Here's the complete code to get you started with Svix and LangChain:

from langchain_mcp_adapters.client import MultiServerMCPClient
from langchain.agents import create_agent
from dotenv import load_dotenv
from composio import Composio
import asyncio
import os

load_dotenv()

async def main():
    composio = Composio(api_key=os.getenv("COMPOSIO_API_KEY"))
    
    if not os.getenv("COMPOSIO_API_KEY"):
        raise ValueError("COMPOSIO_API_KEY is not set")
    if not os.getenv("COMPOSIO_USER_ID"):
        raise ValueError("COMPOSIO_USER_ID is not set")
    
    session = composio.create(
        user_id=os.getenv("COMPOSIO_USER_ID"),
        toolkits=['svix']
    )

    url = session.mcp.url
    
    client = MultiServerMCPClient({
        "svix-agent": {
            "transport": "streamable_http",
            "url": url,
            "headers": {
                "x-api-key": os.getenv("COMPOSIO_API_KEY")
            }
        }
    })
    
    tools = await client.get_tools()
  
    agent = create_agent("gpt-5", tools)
    
    conversation_history = []
    
    print("Chat started! Type 'exit' or 'quit' to end the conversation.\n")
    print("Ask any Svix related question or task to the agent.\n")
    
    while True:
        user_input = input("You: ").strip()
        
        if user_input.lower() in ['exit', 'quit', 'bye']:
            print("\nGoodbye!")
            break
        
        if not user_input:
            continue
        
        conversation_history.append({"role": "user", "content": user_input})
        print("\nAgent is thinking...\n")
        
        response = await agent.ainvoke({"messages": conversation_history})
        conversation_history = response['messages']
        final_response = response['messages'][-1].content
        print(f"Agent: {final_response}\n")
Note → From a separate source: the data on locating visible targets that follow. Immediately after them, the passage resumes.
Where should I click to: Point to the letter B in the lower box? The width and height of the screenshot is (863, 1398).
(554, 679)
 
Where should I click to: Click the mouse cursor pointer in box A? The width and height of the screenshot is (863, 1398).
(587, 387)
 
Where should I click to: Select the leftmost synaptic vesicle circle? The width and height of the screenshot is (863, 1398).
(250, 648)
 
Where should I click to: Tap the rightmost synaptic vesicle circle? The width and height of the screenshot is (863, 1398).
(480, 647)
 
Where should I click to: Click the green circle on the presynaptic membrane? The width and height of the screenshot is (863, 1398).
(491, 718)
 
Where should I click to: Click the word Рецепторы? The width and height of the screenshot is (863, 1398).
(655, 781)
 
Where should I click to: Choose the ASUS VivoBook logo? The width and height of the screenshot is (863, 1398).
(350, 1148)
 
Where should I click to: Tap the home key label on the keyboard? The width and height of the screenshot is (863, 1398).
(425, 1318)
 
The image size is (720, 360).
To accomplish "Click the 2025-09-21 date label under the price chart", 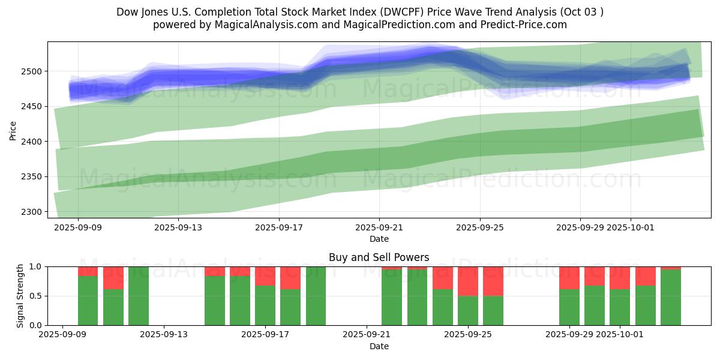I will coord(379,228).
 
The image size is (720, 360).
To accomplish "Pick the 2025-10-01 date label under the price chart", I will coord(631,228).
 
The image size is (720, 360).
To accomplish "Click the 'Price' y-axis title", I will coord(13,130).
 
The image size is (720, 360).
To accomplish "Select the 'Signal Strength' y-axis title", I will coord(20,296).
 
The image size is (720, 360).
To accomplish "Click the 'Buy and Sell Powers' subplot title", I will coord(379,257).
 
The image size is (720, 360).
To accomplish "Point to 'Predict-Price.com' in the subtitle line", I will coord(528,25).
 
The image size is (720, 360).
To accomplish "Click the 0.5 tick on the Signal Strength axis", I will coord(34,296).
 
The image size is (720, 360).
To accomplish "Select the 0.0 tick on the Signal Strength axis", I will coord(34,325).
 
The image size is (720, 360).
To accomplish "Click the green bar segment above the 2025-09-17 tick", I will coord(265,306).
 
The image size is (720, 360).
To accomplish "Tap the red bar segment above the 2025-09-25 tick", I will coord(467,281).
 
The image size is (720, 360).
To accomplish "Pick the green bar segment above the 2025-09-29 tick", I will coord(569,307).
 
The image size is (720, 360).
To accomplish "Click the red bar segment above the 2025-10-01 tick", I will coord(620,277).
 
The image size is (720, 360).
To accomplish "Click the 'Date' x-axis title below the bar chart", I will coord(379,346).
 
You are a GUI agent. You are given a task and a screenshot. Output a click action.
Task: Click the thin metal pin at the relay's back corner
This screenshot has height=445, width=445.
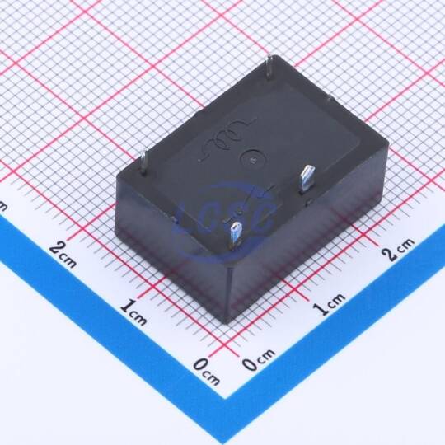click(x=269, y=67)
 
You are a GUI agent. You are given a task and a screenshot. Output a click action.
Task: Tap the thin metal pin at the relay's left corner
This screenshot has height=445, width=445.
click(x=144, y=162)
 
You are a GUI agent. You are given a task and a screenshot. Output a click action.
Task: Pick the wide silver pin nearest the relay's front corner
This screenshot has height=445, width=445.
click(x=237, y=232)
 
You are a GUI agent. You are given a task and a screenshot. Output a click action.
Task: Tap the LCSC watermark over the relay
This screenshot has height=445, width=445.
click(x=224, y=220)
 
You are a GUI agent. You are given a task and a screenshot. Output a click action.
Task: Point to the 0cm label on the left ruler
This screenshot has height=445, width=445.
click(x=207, y=371)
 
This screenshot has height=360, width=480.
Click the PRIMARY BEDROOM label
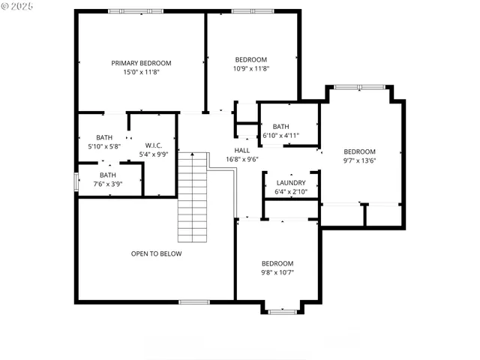(141, 63)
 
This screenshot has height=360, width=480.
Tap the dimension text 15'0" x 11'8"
(141, 72)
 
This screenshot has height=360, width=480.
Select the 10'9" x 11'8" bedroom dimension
(250, 68)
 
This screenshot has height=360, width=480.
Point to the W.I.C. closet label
(153, 146)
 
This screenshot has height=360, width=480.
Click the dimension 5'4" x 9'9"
(153, 154)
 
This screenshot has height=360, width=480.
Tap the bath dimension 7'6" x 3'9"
(108, 184)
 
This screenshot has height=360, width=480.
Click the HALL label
(242, 150)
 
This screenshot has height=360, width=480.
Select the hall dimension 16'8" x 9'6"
(242, 159)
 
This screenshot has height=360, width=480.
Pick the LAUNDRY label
(290, 182)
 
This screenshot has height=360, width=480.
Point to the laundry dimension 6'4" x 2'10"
(290, 191)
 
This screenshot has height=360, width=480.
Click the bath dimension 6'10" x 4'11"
(280, 136)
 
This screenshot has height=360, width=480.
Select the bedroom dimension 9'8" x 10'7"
(277, 272)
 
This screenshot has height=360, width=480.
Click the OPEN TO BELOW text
(156, 254)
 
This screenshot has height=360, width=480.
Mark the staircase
(192, 197)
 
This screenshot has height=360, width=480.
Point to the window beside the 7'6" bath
(75, 182)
if __name__ == "__main__":
    asyncio.run(main())

Conclusion

You've successfully built a LangChain agent that can interact with Svix through Composio's Tool Router.

Key features of this implementation:

  • Dynamic tool loading through Composio's Tool Router
  • Conversation history maintenance for context-aware responses
  • Async Python provides clean, efficient execution of agent workflows
You can extend this further by adding error handling, implementing specific business logic, or integrating additional Composio toolkits to create multi-app workflows.
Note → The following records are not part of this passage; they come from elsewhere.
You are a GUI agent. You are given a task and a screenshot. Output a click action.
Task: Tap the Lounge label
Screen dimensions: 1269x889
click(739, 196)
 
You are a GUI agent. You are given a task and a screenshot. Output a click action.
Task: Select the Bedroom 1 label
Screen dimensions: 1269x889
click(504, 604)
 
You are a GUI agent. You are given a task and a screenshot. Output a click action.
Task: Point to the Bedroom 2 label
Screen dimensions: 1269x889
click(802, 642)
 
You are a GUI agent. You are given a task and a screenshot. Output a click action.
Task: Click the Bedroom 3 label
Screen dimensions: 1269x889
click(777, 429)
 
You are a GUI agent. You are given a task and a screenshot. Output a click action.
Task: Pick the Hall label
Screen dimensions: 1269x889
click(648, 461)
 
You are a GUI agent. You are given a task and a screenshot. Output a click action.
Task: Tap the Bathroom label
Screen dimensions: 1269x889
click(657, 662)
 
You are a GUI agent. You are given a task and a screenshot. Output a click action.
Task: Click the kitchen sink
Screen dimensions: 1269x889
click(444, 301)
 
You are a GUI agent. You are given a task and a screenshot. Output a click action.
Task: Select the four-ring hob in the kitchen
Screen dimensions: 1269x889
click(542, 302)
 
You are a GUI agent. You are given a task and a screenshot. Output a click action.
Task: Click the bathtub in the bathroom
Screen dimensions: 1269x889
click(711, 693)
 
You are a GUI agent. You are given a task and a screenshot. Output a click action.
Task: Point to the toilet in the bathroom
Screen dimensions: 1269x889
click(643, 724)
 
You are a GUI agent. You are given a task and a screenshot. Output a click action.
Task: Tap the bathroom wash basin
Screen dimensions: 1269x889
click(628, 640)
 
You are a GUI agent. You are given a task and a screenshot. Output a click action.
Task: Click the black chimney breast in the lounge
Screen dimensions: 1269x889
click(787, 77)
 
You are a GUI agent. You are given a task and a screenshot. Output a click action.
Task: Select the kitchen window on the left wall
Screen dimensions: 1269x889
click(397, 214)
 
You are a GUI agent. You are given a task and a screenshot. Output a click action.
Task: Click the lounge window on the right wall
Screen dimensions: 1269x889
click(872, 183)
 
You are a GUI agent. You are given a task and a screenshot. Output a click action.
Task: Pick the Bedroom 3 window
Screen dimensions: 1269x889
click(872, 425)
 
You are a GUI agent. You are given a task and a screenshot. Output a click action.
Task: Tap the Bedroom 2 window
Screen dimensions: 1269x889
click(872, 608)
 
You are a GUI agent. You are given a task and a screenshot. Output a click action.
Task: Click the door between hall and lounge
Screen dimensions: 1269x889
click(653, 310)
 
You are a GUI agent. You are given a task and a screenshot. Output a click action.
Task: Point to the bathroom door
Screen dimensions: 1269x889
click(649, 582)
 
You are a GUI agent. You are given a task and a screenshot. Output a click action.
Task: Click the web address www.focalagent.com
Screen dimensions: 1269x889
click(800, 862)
How to build Svix MCP Agent with another framework

FAQ

What are the differences in Tool Router MCP and Svix MCP?

With a standalone Svix MCP server, the agents and LLMs can only access a fixed set of Svix tools tied to that server. However, with the Composio Tool Router, agents can dynamically load tools from Svix and many other apps based on the task at hand, all through a single MCP endpoint.

Can I use Tool Router MCP with LangChain?

Yes, you can. LangChain fully supports MCP integration. You get structured tool calling, message history handling, and model orchestration while Tool Router takes care of discovering and serving the right Svix tools.

Can I manage the permissions and scopes for Svix while using Tool Router?

Yes, absolutely. You can configure which Svix scopes and actions are allowed when connecting your account to Composio. You can also bring your own OAuth credentials or API configuration so you keep full control over what the agent can do.

How safe is my data with Composio Tool Router?

All sensitive data such as tokens, keys, and configuration is fully encrypted at rest and in transit. Composio is SOC 2 Type 2 compliant and follows strict security practices so your Svix data and credentials are handled as safely as possible.